In the Executioner’s Shadow examines justice, injustice, and the death penalty within the United States, which is the last country in the developed west to execute criminals. About 50% of Americans are for, and agree with there being a death penalty.
Capital punishment in the United States is currently used by 28 states, the federal government, and the military. It’s introduction to the law can be traced back to the beginning of the American colonies but there were movements within several states early on to abolish it. Three such states that did away with the death penalty during the 19th century were, Michigan (which has never executed a prisoner since achieving statehood) in 1846, Wisconsin in 1853, and Maine in 1887. Rhode Island is also a state with a long abolitionist background, having repealed the death penalty in 1852, though it was theoretically available for murder committed by a prisoner between 1872 and 1984.
This film takes a penetrating look into the true consequences that lie behind the enforcement of a death penalty and the negative impact it can have on a society as a whole. We hear three incredibly powerful stories accompanied by the rare perspective of a former state executioner, Jerry Givens. From 1978 to 1999 Givens served as the chief executioner where he performed 62 executions in those years.

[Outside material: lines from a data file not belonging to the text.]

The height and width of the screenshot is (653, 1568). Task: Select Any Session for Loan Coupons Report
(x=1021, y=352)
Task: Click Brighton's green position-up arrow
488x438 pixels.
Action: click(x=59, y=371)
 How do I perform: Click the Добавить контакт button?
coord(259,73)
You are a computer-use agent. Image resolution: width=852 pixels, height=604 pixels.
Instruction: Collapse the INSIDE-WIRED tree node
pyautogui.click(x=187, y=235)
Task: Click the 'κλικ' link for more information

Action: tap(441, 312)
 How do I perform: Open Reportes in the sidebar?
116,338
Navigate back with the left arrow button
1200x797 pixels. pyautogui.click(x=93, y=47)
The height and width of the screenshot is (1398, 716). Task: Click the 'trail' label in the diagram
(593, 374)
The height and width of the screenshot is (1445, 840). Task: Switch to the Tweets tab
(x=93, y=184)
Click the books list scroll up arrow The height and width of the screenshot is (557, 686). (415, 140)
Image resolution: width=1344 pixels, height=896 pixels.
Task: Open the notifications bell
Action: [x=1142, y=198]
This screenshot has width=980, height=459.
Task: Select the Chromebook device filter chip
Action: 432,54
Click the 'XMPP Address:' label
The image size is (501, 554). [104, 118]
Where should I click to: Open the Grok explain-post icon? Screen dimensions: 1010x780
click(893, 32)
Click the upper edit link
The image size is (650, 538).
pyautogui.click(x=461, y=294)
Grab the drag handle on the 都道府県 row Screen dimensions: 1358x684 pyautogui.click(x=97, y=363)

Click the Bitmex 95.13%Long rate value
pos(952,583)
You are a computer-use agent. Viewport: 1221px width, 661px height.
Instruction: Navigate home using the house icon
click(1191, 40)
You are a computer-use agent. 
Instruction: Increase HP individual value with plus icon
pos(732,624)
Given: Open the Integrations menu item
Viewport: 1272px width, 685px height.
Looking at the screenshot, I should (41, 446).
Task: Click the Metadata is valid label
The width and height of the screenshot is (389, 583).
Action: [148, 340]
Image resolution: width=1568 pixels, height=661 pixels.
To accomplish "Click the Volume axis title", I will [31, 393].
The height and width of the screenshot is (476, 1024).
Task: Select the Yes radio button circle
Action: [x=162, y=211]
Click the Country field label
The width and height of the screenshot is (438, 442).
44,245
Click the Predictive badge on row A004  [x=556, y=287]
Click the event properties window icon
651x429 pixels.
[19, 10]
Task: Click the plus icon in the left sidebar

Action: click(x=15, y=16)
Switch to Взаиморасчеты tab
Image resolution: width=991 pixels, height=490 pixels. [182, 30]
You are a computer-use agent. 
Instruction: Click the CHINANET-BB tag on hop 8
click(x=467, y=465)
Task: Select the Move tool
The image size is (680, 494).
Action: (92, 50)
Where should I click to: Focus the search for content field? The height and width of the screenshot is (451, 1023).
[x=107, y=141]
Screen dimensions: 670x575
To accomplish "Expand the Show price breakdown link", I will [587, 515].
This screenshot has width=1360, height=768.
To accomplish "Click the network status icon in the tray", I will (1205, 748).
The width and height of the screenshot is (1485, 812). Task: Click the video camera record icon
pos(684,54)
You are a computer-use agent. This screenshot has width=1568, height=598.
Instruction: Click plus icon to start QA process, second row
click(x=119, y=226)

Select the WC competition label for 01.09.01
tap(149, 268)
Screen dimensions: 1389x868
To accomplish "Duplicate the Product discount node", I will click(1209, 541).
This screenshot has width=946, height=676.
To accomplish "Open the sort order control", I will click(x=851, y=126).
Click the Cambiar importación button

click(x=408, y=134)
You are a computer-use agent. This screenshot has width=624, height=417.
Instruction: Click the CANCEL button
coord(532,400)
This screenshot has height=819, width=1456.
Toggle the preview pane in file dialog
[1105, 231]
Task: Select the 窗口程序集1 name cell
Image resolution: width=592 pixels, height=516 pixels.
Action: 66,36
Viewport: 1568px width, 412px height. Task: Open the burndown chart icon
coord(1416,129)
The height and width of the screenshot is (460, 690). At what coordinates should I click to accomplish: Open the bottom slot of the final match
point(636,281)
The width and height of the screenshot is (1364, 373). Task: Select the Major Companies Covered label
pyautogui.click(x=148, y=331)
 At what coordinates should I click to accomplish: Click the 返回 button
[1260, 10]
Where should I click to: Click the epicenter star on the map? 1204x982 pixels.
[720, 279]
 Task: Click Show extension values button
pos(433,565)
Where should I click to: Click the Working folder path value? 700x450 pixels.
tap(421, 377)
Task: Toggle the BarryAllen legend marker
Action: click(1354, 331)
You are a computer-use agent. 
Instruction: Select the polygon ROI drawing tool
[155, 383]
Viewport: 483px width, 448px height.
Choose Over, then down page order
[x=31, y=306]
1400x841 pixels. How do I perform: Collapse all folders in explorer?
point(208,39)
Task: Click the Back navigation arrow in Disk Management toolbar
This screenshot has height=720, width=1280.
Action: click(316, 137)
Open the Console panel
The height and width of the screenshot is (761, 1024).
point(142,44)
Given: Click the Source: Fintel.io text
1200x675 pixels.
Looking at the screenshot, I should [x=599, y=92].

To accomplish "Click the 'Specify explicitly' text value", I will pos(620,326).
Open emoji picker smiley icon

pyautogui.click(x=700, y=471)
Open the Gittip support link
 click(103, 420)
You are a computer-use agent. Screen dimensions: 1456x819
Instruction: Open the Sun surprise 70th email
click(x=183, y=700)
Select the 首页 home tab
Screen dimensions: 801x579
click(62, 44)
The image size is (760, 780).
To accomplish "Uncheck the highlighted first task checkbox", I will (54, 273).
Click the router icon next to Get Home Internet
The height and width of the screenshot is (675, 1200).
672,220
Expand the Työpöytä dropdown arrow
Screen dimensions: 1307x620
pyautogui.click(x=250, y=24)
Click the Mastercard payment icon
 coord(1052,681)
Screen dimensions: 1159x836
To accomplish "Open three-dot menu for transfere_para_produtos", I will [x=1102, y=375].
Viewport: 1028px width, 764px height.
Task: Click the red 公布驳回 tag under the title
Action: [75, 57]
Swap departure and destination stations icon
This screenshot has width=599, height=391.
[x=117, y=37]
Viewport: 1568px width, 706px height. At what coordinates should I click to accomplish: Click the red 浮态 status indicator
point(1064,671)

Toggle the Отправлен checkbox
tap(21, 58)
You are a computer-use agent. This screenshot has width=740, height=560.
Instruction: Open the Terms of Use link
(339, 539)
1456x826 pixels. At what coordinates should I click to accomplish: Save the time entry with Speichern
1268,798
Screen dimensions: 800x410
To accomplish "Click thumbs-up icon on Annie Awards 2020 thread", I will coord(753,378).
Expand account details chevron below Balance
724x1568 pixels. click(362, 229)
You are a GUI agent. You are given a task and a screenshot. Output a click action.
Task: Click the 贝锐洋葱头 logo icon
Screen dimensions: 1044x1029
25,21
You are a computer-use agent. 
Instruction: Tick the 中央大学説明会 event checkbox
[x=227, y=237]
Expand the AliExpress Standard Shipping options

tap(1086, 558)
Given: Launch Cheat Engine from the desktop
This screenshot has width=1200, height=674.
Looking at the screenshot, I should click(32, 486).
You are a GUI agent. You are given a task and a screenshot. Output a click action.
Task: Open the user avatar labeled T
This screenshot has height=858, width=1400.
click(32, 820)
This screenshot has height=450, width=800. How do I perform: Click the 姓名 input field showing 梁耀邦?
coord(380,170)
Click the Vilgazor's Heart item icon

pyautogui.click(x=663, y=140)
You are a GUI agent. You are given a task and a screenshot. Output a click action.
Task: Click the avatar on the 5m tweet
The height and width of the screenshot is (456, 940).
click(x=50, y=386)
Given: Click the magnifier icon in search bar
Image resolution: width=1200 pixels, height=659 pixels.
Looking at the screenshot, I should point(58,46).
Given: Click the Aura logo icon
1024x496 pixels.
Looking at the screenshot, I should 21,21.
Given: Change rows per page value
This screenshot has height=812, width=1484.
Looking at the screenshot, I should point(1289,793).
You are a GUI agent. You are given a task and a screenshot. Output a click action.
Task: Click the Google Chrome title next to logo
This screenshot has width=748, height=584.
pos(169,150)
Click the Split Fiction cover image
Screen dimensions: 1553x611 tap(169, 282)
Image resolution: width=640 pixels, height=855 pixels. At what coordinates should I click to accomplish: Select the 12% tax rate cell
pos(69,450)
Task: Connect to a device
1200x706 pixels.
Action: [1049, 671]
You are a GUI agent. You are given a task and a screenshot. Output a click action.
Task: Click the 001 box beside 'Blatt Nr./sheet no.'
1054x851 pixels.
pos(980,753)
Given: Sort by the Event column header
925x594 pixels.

Givens himself reveals how he came within days of executing someone who was later deemed to be innocent. We also hear how a Boston Marathon victim struggles to decide what justice really means for them after finding no real comfort from enforcement of the death penalty; and the parents who are seeking life over death for the person who murdered their daughter.
The fight over capital punishment seems to be raging on in the United States but as things begin to heat up, this thought-provoking film challenges us the viewer to question our deepest beliefs about justice.